Newtonian force can be deduced from Kepler's laws by replacing Euclidean distance with any homogeneous function of the same degree.

A machine-rendered reading of the paper's core claim, the machinery that carries it, and where it could break.

The paper gives a direct derivation of the inverse-square force law starting from Kepler's three laws of planetary motion. It ties this derivation to an older generalization, due to Jacobi, that keeps the same scaling behavior but drops the specific Euclidean distance in the plane. The orbits in this wider setting still show the convexity properties familiar from the classical case, and their hodographs can be written down explicitly. If the argument holds, the force law itself does not require the full structure of Euclidean geometry.

Core claim

An elementary chain of steps extracts the Newtonian central force directly from the area law and the closed elliptical orbit.

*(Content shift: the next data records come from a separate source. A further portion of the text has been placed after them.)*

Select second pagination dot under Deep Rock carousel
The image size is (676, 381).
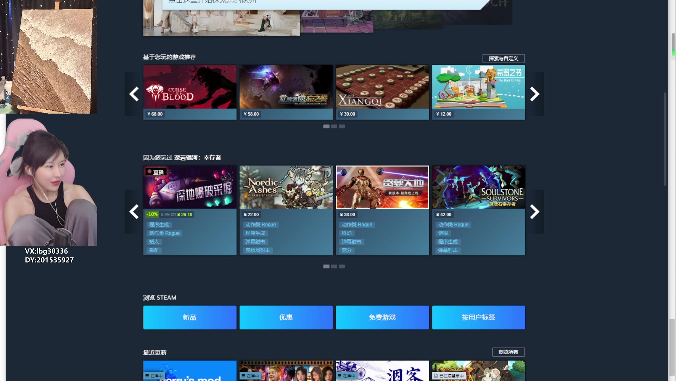point(334,266)
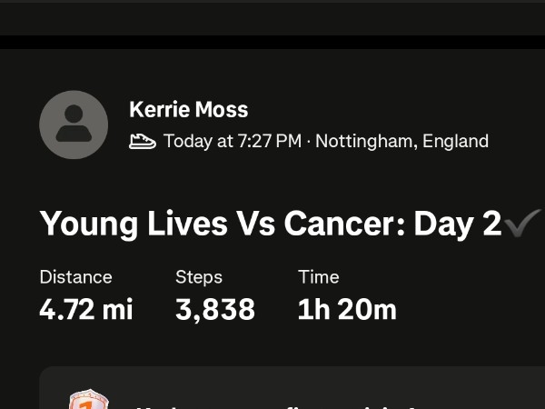Select the 4.72 mi distance value
Viewport: 545px width, 409px height.
point(86,309)
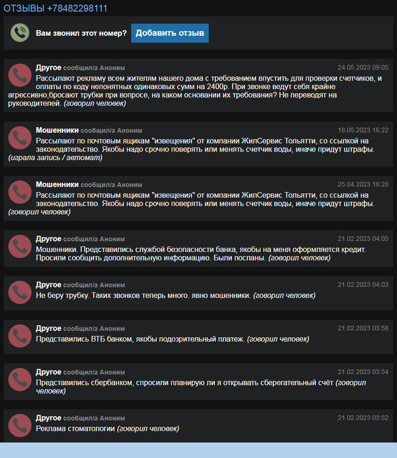Click "Мошенники" label of 25.04.2023 review
This screenshot has height=458, width=397.
(x=57, y=184)
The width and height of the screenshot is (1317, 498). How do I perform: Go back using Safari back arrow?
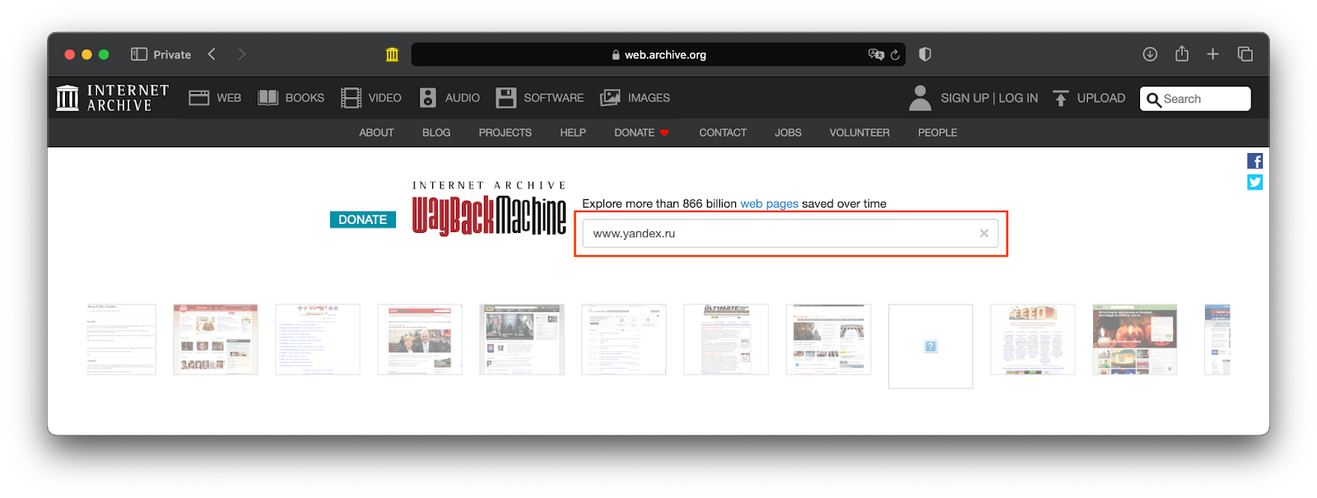click(x=212, y=54)
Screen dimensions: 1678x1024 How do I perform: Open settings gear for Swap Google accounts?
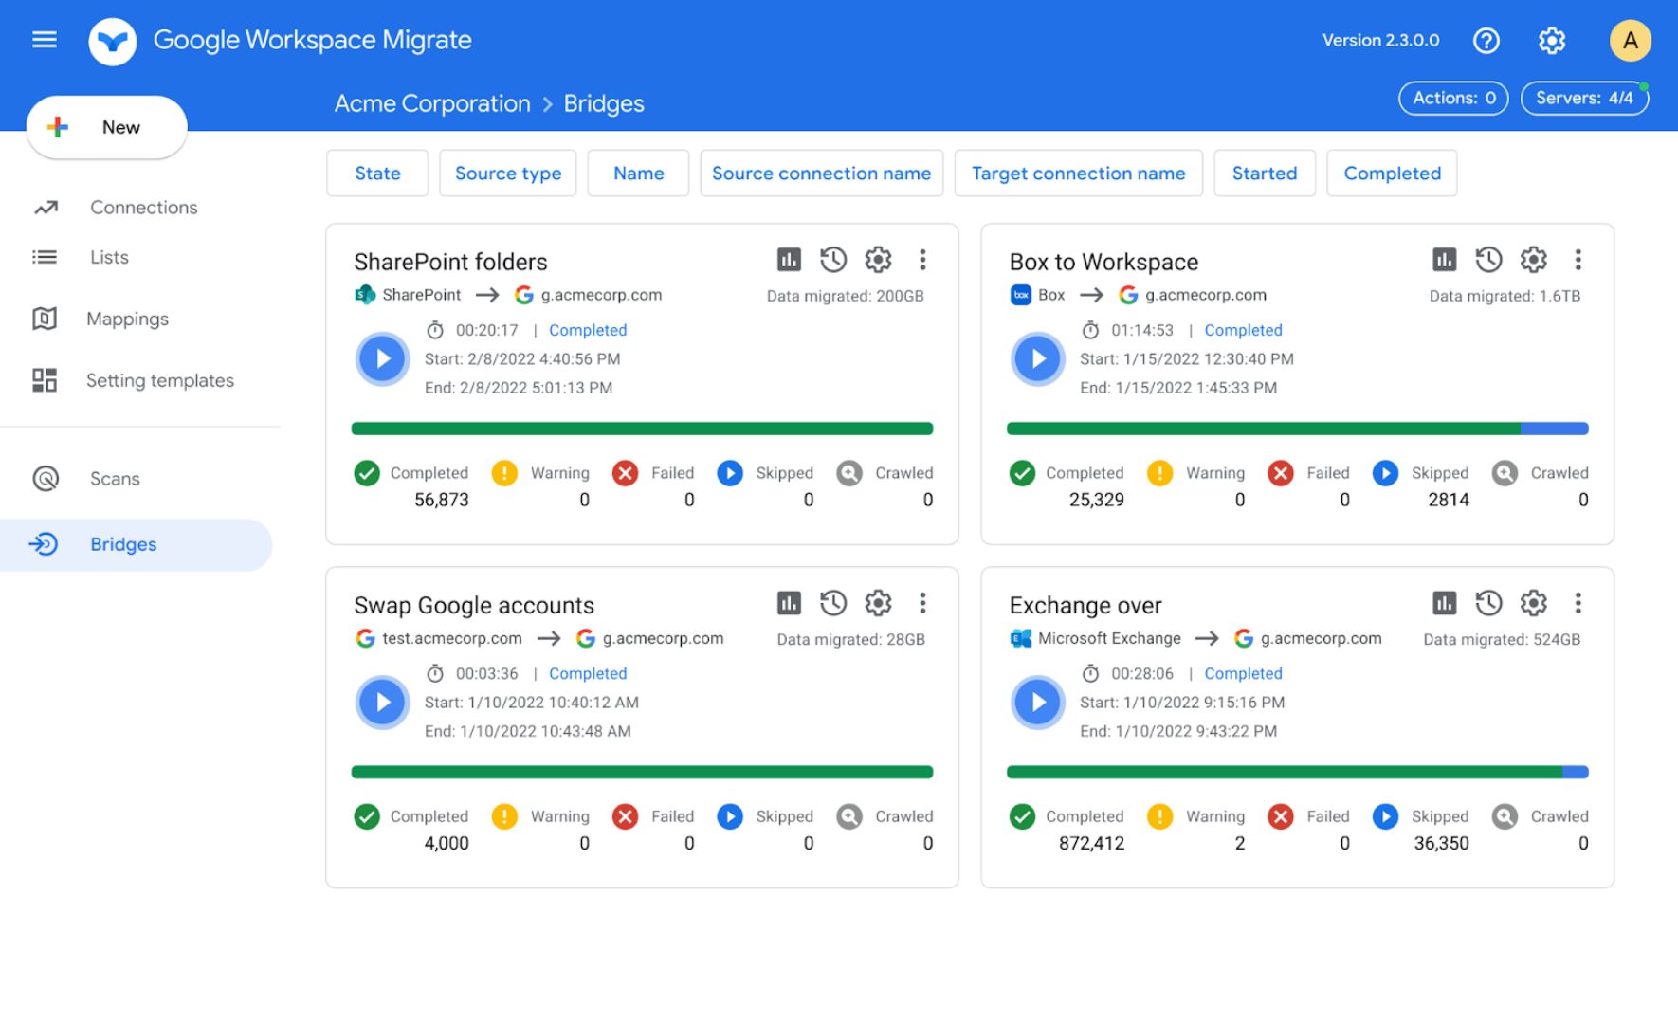[x=878, y=603]
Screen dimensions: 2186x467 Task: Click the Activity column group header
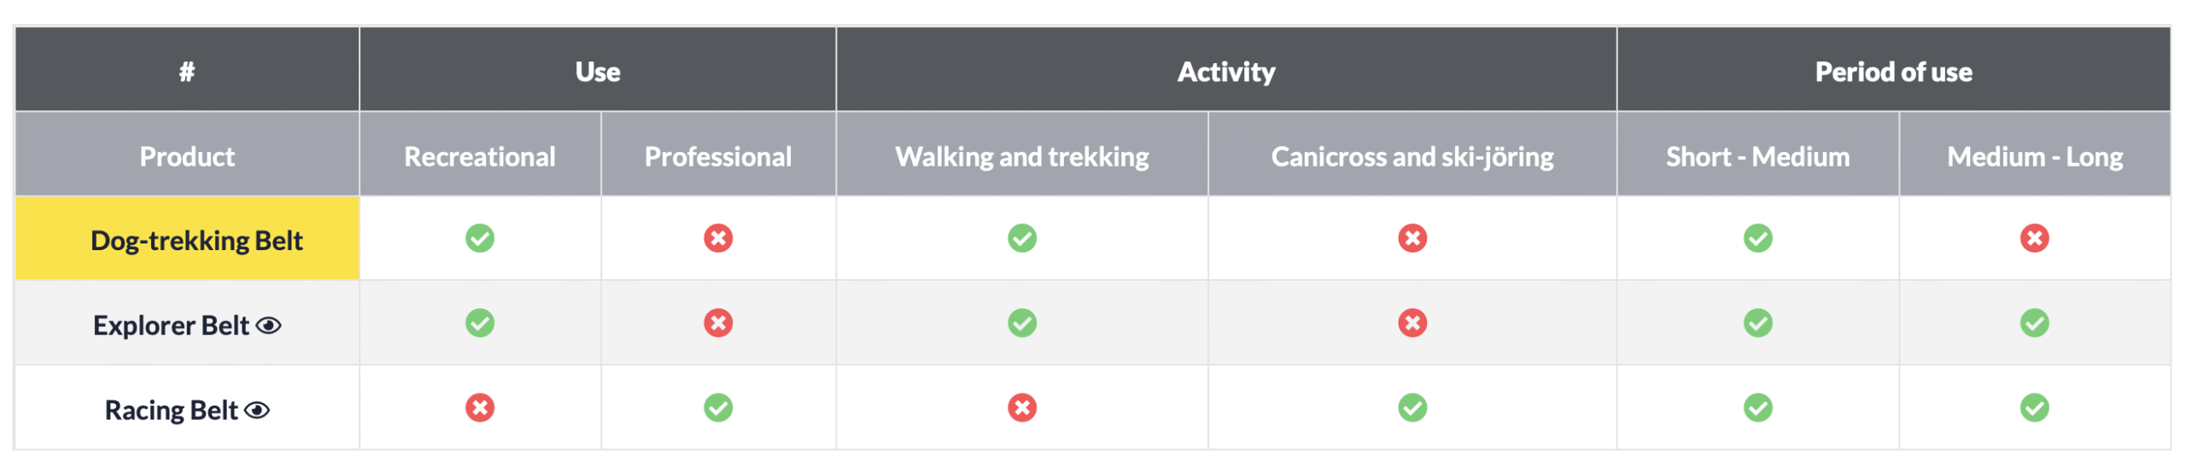click(1226, 72)
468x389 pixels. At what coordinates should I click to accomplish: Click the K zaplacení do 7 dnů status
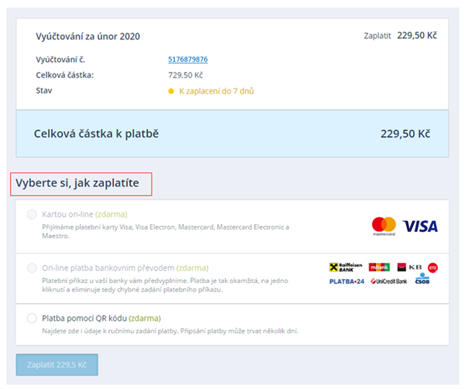pos(217,91)
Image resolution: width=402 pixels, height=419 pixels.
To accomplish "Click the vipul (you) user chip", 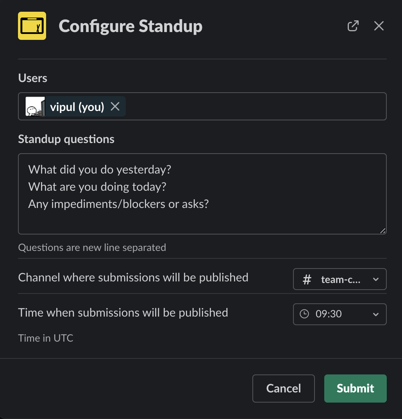I will [x=75, y=106].
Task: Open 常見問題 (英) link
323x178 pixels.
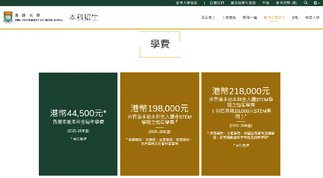Action: (286, 3)
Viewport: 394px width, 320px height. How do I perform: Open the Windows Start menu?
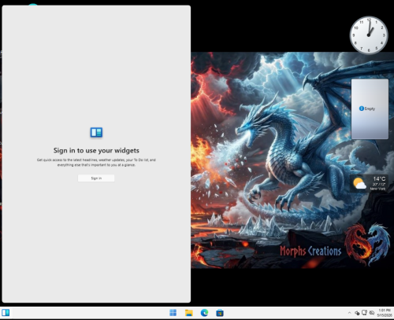(x=173, y=313)
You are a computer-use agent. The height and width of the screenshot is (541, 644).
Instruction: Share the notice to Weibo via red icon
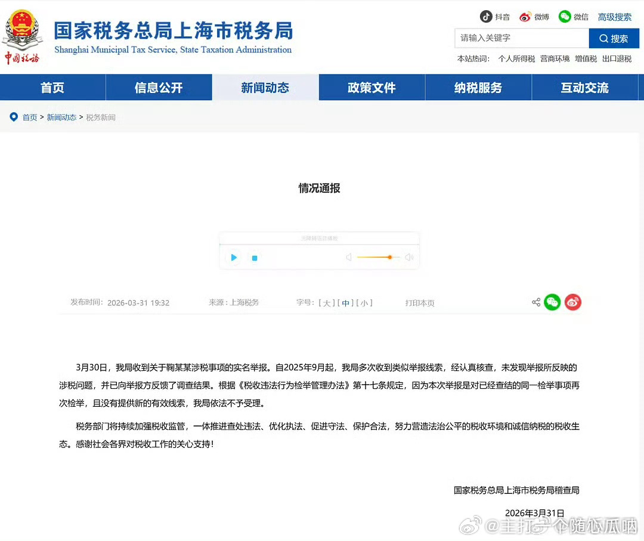coord(572,302)
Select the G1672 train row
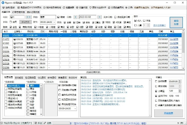The image size is (187, 125). (6, 39)
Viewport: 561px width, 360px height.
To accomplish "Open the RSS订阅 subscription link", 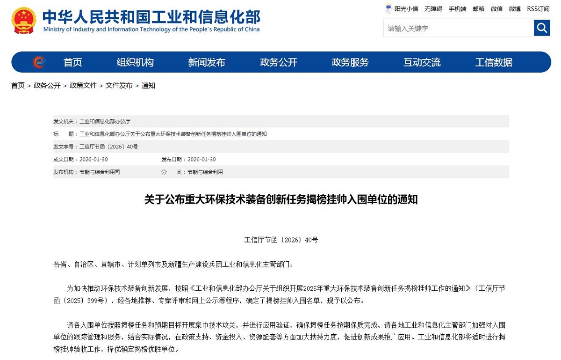I will [538, 8].
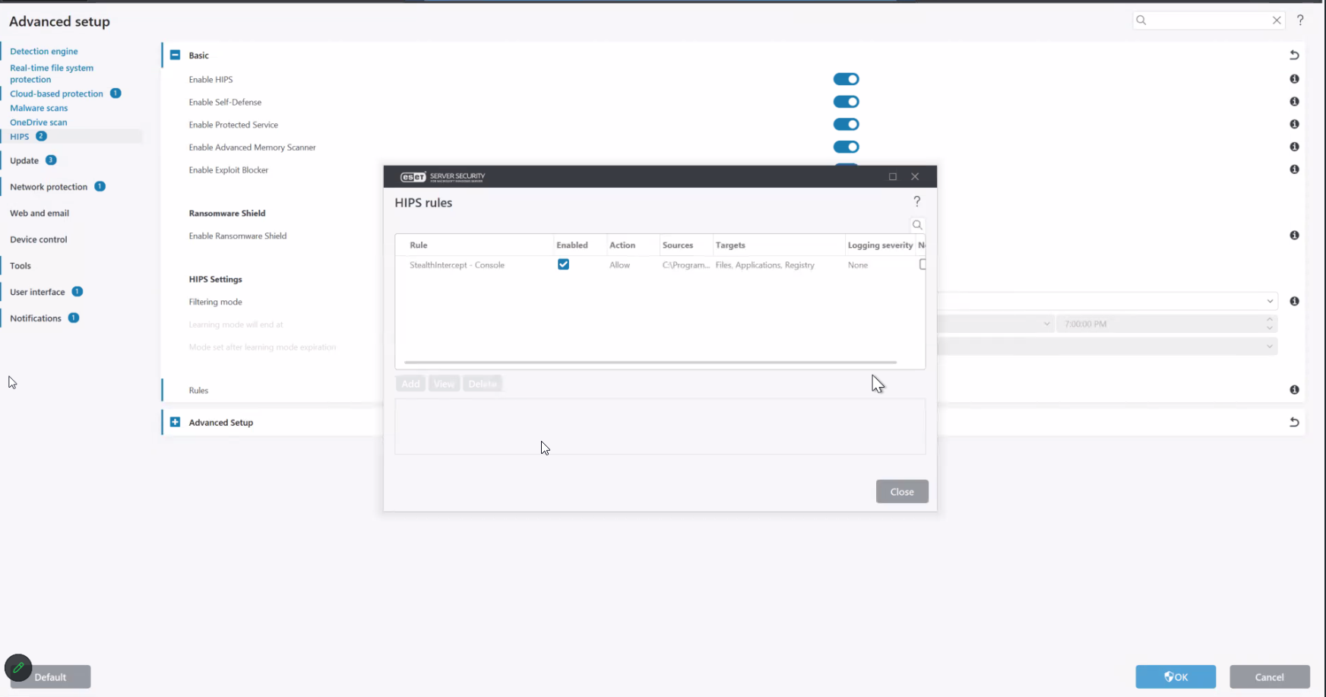Open the Advanced setup help question mark
1326x697 pixels.
pos(1300,21)
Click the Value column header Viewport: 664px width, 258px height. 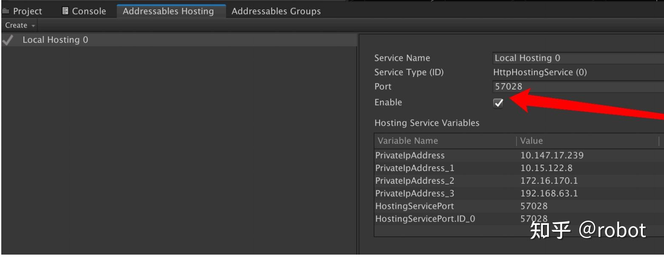click(x=531, y=140)
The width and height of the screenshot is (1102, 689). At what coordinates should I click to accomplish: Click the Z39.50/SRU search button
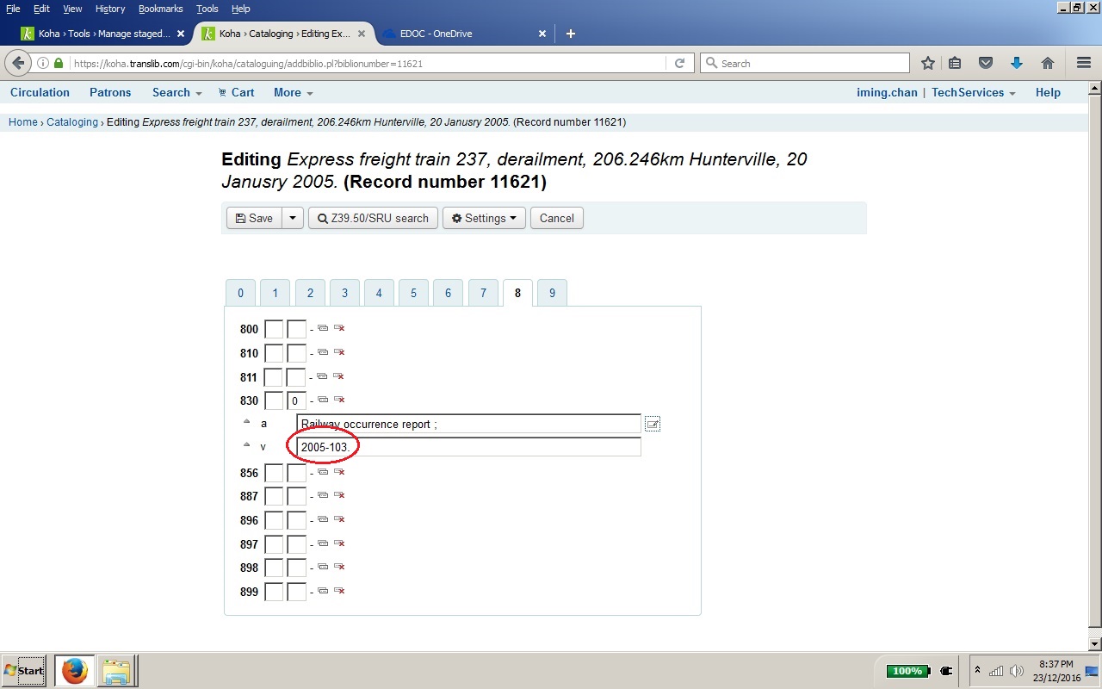pos(374,218)
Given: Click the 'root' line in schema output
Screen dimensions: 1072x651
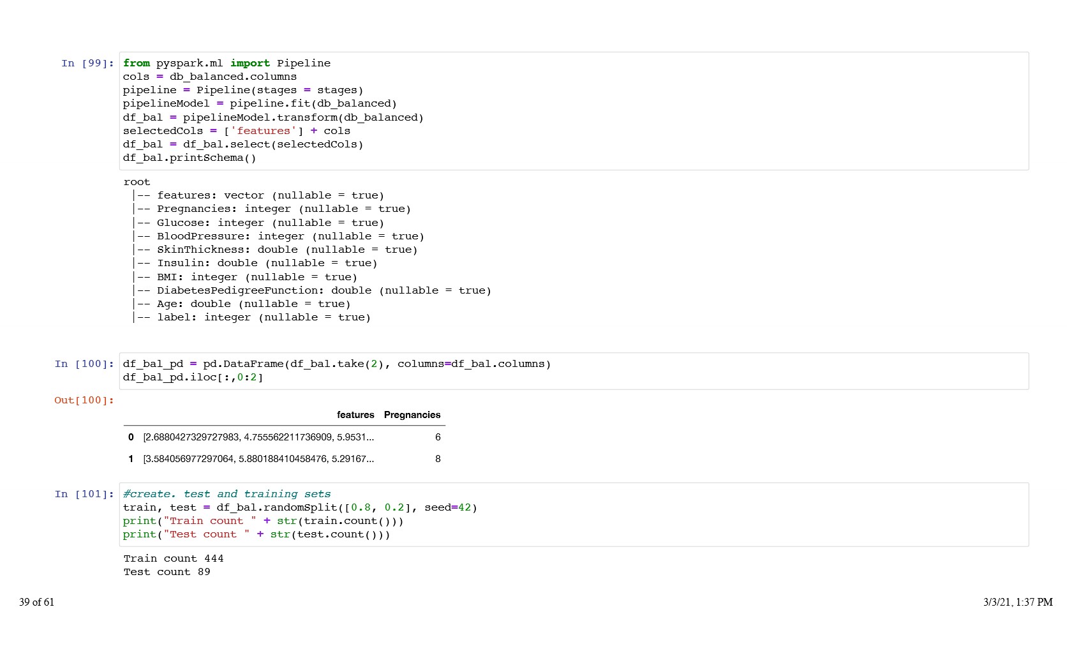Looking at the screenshot, I should (x=137, y=182).
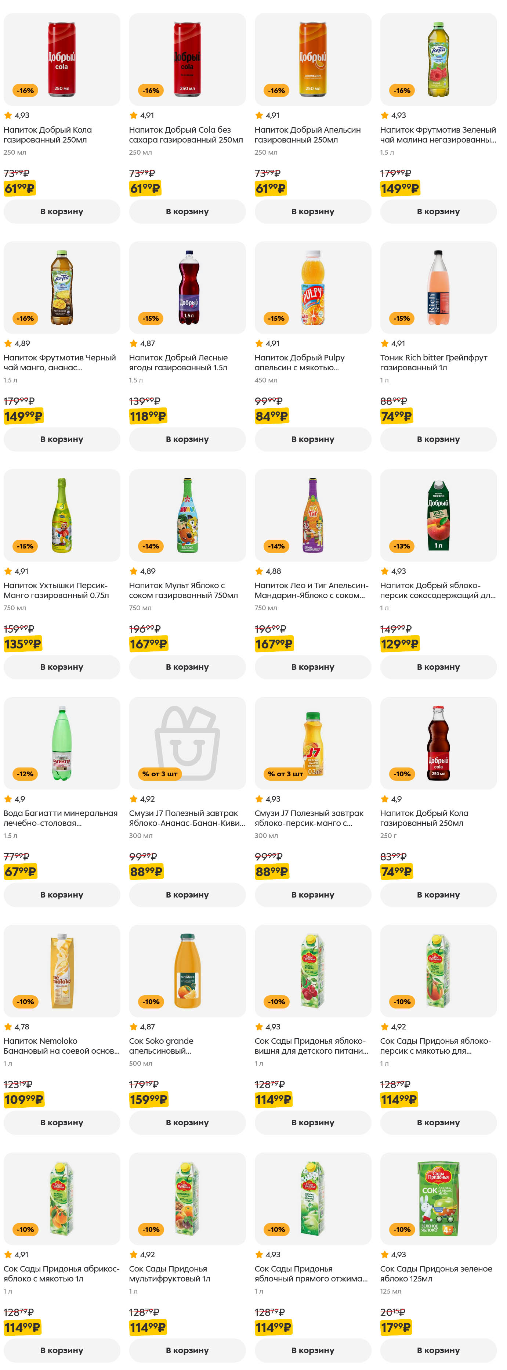Open the Добрый Лесные ягоды 1.5л bottle image
Image resolution: width=507 pixels, height=1370 pixels.
[188, 287]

The same steps remain valid when the Euclidean form is exchanged for any other function homogeneous of degree one; the resulting orbits keep their convexity and the hodograph takes a simple geometric shape in the generalized setting.

What carries the argument

Replacement of the Euclidean distance by an arbitrary homogeneous function of the same degree, which leaves the key dynamical relations and convexity intact.

If this is right

  • The inverse-square law emerges from the area law and elliptical shape without invoking the full Euclidean metric.
  • Convexity of the generalized orbits follows from the same homogeneity condition.
  • Hodographs remain simple curves that can be described geometrically for every such homogeneous function.
  • Classical Keplerian properties survive the replacement of Euclidean distance by any equally homogeneous alternative.

Where Pith is reading between the lines

These are editorial extensions of the paper, not claims the author makes directly.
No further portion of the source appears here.